Task:
Report every line in the rows below that contains the string "square". Count only matches with the same capitalization.

Extracted data entries:
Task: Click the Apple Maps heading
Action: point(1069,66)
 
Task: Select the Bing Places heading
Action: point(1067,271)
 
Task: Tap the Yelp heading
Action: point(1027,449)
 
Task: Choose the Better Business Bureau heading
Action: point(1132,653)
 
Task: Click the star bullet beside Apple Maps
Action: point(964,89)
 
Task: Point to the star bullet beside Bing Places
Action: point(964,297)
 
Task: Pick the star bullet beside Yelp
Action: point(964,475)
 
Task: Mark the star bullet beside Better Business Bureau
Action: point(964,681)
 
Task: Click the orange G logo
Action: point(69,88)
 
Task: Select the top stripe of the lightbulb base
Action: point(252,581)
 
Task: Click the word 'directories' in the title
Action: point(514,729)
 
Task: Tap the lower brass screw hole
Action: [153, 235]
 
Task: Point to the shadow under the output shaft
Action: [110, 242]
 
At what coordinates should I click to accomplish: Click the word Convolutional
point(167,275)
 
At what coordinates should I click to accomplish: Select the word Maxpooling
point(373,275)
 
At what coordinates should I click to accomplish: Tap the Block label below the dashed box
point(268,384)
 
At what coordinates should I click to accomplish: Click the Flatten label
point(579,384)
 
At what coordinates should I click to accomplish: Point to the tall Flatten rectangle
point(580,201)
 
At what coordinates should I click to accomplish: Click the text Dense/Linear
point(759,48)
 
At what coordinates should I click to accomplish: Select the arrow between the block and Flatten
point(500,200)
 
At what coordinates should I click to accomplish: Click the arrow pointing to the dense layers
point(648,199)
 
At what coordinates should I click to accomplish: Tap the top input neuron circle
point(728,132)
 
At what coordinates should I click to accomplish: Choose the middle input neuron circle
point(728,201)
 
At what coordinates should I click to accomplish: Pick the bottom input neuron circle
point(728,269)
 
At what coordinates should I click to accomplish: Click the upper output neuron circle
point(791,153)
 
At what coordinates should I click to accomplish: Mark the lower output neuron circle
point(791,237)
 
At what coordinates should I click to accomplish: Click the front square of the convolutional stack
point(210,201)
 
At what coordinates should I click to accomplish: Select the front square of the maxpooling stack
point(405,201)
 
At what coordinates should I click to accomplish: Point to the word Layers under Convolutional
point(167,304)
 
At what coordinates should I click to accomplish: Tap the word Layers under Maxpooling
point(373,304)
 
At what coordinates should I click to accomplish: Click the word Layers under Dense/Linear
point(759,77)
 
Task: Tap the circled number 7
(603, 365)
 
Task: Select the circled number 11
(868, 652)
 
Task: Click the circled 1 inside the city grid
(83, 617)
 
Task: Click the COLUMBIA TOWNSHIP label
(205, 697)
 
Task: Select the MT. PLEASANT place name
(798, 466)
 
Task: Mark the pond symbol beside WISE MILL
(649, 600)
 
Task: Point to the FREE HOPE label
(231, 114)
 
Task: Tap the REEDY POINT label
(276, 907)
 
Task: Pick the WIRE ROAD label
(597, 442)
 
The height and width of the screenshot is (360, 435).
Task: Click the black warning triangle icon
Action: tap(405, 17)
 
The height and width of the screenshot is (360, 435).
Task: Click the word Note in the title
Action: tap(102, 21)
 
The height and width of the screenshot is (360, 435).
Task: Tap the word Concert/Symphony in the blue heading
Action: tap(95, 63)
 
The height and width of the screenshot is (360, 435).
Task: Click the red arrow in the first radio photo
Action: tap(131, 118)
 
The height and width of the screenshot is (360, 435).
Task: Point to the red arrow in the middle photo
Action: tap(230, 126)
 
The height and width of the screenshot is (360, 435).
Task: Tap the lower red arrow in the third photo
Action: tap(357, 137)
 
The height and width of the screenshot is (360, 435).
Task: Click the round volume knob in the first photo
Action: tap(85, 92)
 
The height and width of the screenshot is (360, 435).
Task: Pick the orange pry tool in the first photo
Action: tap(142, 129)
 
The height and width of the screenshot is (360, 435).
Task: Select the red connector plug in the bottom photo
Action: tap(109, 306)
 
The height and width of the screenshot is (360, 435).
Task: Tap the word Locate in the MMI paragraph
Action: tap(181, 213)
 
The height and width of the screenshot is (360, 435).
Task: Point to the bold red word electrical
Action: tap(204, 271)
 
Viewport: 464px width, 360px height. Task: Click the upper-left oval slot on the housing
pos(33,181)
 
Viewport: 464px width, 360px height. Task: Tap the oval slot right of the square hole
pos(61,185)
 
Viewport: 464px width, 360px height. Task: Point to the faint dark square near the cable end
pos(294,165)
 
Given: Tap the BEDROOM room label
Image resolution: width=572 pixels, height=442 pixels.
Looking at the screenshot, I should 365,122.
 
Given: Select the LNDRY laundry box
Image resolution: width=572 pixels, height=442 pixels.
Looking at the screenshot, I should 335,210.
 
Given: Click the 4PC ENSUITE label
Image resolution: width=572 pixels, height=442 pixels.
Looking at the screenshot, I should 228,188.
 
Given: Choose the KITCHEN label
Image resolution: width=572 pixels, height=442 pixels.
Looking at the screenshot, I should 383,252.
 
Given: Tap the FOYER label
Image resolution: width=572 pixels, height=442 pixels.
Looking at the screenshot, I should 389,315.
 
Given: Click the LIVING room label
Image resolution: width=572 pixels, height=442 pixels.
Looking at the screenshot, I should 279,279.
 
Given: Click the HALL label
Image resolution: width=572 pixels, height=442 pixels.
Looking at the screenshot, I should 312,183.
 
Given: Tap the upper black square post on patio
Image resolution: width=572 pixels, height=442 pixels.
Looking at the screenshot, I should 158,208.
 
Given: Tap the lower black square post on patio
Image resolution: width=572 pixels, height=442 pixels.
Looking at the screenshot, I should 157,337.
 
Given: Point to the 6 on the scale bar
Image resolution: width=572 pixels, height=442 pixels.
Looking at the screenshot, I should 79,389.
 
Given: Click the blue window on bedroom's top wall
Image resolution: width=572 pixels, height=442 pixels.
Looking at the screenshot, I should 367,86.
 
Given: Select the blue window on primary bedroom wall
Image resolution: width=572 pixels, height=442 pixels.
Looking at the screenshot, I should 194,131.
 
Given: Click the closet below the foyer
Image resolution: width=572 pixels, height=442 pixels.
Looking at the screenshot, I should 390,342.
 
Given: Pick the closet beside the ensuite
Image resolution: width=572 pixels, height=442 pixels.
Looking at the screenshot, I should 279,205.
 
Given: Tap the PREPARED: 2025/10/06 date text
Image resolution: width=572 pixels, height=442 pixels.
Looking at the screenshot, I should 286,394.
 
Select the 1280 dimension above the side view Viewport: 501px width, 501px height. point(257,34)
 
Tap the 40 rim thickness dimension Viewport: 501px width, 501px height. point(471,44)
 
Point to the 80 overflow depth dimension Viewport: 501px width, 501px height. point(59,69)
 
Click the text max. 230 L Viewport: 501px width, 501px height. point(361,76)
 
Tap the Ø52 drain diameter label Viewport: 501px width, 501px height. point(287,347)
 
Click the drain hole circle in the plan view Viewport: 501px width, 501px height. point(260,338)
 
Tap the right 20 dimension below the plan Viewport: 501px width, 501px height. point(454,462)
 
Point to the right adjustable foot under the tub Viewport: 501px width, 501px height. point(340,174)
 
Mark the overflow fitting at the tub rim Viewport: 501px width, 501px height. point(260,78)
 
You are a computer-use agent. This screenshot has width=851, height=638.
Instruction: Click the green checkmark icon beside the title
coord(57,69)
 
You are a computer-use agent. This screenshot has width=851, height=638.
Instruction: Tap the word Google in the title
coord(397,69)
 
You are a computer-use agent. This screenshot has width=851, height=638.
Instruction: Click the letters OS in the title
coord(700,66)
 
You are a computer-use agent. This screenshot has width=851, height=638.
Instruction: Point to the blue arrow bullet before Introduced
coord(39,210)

Output for this exercise:
At what coordinates should I click to accomplish: Click the front square of the convolutional stack
At what coordinates should I click to accomplish: Select the front square of the maxpooling stack
Viewport: 464px width, 360px height. Task: Tap the oval slot right of the square hole
Viewport: 464px width, 360px height. Task: Point to the faint dark square near the cable end
Given: Tap the upper black square post on patio
Given: Tap the lower black square post on patio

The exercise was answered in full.